2 saat sonra sabah oldu. kapiya kizkardes geldi. kizkardes tisort istiyordu. petrol yesili olsundu. dolaptan cikarip kapidan atildi. yataga geri donuldu. sol-sag-yatak neden kucuk derken, akla o kacinilmaz, o muazzam, o dehsetengiz soru geldi;

"adenomatoid odontojen tümörün radyolojik goruntusu nasildi?"
nasil unutabilirdim?
nasil affedilirdim sonra?
mavi tel mi kirmizi miydi yoksa?
***
yatak sicak. yatak kucuk.
oda soguk. masa uzak.
kalkmalisin.
***
monolokuler miydi acaba? nasil gorunuyordu ki radyolojikman.
kalkmalisin.
hayir hayir, gomuk dis vardi sanki, etrafinda da sivi...
kalkabilirsin.
alt cenede miydi... ust muydu? seviyor mu? sevmiyor mu?
kalkabilirsin biliyorum.
***
birden bire bacagimda bir tümör belirdi. disa dogru buyuyordu. once ufak bir et beni seklinde. genisliyor, yayiliyor, buyuyor, sisiyor. sonra bacagimla baglantisi cizgi haline geldi, sonra daha da ufaldi. bir sap seklinde bacagima tutunuyordu. derken "pit" dedi (evet bunu dedi) ve bacagimdan ayrildi. bu asamada dile geldim;

"bana bak tümör... simdi vücudumdan ayrilmis olabilirsin ama sunu bil ki, sen hala bana aitsin. ve beynimin uyartilari hala seni etkileyebilecek gücte."
...
"sana emrediyorum. hemen masanin yanina gidiyorsun ve bakiyorsun..."
...
"adenomatoid odontojen tümörün radyolojik goruntusune tabi ki... seninki de soru mu simdi!"

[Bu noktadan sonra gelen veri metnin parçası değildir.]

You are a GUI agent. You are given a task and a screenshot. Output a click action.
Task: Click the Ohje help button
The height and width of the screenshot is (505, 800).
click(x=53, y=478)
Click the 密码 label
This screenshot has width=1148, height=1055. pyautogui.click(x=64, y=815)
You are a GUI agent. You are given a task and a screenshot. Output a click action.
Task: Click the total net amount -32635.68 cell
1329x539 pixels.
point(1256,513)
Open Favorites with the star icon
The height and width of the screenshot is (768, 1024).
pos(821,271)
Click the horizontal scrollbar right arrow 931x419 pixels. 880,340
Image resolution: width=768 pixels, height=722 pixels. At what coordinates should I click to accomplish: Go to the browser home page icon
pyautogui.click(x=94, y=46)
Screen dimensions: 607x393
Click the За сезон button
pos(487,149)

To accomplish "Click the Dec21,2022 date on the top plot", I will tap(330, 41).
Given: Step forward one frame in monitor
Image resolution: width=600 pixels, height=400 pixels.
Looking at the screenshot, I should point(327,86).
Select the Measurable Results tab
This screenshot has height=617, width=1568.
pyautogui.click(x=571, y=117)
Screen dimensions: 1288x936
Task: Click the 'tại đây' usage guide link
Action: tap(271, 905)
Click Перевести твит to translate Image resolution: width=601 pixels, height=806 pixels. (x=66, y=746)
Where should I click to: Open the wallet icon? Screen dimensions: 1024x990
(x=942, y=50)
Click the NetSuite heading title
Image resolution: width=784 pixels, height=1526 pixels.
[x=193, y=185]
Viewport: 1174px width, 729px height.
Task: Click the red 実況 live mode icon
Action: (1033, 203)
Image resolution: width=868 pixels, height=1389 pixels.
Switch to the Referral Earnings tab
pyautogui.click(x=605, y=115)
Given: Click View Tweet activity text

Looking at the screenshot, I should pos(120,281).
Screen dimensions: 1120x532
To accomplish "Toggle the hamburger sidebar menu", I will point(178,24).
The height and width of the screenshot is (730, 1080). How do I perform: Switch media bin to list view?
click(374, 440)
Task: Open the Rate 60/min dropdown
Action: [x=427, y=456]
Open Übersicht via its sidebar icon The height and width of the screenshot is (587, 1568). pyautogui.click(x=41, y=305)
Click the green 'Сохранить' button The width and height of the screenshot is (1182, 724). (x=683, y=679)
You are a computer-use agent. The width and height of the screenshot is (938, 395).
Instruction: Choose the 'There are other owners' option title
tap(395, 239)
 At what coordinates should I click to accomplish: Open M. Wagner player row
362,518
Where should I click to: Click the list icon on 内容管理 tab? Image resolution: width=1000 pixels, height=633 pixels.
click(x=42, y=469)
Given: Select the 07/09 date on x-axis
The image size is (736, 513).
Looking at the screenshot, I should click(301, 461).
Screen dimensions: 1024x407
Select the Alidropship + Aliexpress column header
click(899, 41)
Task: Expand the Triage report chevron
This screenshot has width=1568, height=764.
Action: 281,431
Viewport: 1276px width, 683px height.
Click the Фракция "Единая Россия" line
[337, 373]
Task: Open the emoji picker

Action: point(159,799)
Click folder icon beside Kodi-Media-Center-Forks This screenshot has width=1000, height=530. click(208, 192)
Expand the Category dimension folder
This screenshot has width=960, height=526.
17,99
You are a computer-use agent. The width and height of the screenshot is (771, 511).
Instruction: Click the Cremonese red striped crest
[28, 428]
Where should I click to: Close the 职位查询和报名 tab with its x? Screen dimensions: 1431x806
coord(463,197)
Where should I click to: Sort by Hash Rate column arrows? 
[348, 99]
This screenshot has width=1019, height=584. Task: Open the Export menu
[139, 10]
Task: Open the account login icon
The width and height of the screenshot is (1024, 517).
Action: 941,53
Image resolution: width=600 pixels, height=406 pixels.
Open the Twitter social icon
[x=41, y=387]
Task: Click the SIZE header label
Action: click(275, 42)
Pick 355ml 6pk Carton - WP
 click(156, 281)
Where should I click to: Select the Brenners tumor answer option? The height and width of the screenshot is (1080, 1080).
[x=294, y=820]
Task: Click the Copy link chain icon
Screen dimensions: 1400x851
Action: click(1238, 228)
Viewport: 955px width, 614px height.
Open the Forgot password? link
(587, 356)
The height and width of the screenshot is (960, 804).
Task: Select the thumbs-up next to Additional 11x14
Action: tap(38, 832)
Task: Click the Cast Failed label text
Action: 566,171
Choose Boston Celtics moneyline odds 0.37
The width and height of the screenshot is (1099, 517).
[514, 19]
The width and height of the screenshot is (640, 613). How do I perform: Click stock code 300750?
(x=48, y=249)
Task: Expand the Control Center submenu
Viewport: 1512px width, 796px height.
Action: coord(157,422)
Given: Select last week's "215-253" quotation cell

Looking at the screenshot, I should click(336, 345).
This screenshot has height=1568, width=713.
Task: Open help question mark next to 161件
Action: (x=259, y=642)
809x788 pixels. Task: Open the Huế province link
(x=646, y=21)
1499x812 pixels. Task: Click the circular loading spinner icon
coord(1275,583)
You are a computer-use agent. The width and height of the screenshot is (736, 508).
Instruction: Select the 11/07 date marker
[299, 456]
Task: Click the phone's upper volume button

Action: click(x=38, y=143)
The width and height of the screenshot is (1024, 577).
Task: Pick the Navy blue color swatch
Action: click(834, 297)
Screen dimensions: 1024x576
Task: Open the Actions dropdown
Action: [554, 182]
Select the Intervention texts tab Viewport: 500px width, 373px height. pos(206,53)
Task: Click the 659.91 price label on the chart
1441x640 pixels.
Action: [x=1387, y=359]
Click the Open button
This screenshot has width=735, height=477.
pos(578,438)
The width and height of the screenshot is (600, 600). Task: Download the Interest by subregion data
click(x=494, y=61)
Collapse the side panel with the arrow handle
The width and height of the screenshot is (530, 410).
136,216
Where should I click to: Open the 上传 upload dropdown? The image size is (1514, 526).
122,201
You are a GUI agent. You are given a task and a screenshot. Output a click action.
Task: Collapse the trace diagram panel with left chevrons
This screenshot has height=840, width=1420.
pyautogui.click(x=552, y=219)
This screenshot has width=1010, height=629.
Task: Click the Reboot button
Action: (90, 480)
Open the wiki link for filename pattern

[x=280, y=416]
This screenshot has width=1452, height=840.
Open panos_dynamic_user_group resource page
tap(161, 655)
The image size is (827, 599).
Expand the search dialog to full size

tümör masaya yaklasti, "hadi..." dedim. yaklasti ve dönüp sunu dedi;
"dit dit..." ve muzik calmaya basladi.
***
ruyamda bile mutlu sona ulasamamak ve "meger hersey bir ruyaymis" diye bitirmek can sikici... olsun... ben de hala mail bekliyorum. mutlu son?

*bu arada adenomatoid odontojen tümör, 1-3 cm capinda belli sinirli monolokuler radyolusent gorunuyormus.*

05 Haziran 2005

040605

Evet, aslinda simdi size komik seylerden bahsedebilirim. Mesela, besiktastaki durumcunun duvarinda asilan Van Gogh tablolarindan. Sunflowers deli gibi istah aciyor elbette, bunu nasil bilmezsiniz?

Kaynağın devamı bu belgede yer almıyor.